/MultimodalTransformers

lmmtoolkit is a toolkit for Multi-Modal Learning

Primary LanguagePythonApache License 2.0Apache-2.0

MultimodalTransformers

CLIP

This is a simple implementation of Natural Language-based Image Search inspired by the CLIP approach as proposed by the paper Learning Transferable Visual Models From Natural Language Supervision by OpenAI in PyTorch Lightning. We also use Weights & Biases for experiment tracking, visualizing results, comparing performance of different backbone models, hyperparameter optimization and to ensure reproducibility.

python examples/train_clip.py

This command will initialize a CLIP model with a ResNet50 image backbone and a distilbert-base-uncased text backbone.

📚 CLIP: Connecting Text and Images

CLIP (Contrastive Language–Image Pre-training) builds on a large body of work on zero-shot transfer, natural language supervision, and multimodal learning. CLIP pre-trains an image encoder and a text encoder to predict which images were paired with which texts in our dataset. This behavior turns CLIP into a zero-shot classifier. All of a dataset’s classes are converted into captions such as “a photo of a dog” followed by predicting the class of the caption in which CLIP estimates best pairs with a given image.
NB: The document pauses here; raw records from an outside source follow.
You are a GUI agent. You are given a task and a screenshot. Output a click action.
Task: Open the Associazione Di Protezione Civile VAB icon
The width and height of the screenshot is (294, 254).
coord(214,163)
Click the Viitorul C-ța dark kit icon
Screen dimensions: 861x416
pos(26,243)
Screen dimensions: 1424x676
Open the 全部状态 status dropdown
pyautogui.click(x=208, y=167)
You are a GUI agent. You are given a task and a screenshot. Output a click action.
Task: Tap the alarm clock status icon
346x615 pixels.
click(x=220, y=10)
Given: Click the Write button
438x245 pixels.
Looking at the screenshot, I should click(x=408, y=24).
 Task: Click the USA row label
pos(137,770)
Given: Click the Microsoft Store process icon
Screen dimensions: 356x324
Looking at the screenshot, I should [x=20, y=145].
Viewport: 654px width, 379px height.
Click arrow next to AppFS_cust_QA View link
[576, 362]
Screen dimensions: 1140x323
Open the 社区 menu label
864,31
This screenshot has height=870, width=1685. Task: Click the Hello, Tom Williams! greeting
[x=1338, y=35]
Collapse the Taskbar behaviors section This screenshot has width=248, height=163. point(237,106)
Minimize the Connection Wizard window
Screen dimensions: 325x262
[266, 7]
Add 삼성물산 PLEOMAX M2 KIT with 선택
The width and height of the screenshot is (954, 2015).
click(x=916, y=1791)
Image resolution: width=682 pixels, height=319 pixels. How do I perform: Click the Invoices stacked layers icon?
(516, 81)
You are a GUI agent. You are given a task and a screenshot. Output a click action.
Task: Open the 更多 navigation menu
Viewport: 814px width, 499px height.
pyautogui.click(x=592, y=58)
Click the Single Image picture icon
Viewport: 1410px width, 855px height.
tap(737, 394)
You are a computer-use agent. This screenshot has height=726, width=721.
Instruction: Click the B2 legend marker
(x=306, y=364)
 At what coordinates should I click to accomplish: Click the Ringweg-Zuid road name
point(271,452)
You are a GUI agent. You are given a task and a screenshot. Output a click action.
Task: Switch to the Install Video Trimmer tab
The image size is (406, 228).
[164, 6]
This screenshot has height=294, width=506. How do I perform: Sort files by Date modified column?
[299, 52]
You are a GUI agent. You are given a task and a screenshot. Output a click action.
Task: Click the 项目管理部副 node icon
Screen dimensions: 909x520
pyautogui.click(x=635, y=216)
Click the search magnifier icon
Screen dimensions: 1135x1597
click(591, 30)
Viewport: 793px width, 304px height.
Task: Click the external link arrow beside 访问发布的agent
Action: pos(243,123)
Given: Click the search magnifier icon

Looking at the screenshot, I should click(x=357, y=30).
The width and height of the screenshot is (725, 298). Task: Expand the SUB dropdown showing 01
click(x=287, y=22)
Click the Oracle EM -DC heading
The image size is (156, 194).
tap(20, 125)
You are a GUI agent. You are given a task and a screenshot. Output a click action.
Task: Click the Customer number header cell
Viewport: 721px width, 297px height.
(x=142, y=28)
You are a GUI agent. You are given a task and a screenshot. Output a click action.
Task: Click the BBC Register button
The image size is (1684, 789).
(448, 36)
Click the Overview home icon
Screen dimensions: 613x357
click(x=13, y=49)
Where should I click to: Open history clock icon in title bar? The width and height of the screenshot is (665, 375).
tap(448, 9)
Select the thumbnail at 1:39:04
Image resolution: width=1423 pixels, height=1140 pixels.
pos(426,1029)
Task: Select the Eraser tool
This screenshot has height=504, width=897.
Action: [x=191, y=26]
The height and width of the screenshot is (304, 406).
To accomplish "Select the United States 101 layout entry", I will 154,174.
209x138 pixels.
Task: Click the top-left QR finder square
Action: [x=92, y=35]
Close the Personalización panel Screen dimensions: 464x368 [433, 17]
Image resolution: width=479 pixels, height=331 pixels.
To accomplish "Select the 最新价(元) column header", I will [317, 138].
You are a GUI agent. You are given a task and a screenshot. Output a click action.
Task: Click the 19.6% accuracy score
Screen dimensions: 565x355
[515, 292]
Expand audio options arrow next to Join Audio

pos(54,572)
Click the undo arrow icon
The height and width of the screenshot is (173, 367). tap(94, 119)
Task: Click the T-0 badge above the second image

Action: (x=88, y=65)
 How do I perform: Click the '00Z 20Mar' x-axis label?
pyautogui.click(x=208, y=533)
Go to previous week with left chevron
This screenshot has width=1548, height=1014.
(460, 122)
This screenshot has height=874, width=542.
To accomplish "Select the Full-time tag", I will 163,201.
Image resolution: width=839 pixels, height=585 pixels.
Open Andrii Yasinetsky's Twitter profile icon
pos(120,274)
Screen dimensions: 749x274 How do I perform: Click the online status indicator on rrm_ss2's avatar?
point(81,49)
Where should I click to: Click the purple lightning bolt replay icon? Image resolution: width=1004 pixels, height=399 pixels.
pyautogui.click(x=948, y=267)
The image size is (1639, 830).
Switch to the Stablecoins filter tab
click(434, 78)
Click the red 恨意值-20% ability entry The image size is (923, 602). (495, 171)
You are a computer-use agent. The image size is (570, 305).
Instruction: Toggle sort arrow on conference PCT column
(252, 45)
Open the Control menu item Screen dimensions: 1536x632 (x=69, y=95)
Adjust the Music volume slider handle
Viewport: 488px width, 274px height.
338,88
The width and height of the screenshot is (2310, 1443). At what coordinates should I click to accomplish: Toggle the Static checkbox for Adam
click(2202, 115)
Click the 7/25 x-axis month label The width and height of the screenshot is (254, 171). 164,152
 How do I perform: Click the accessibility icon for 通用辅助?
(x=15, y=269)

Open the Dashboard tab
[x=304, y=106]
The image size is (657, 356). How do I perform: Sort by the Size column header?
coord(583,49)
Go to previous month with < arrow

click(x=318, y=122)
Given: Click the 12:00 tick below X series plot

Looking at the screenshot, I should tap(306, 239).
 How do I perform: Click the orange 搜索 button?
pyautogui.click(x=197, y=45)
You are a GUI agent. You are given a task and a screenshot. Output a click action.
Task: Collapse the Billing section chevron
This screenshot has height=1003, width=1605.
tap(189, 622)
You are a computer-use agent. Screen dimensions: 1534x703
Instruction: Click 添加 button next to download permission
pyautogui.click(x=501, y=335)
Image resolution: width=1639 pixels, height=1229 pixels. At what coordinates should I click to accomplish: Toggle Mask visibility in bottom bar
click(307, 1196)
You can read more about CLIP here and here

💿 Dataset

This implementation of CLIP supports training on two datasets Flickr8k which contains ~8K images with 5 captions for each image and Flickr30k which contains ~30K images with corresponding captions.

🤖 Model

A CLIP model uses a text encoder and an image encoder. This repostiry supports pulling image models from PyTorch Image Models and transformer models from huggingface transformers.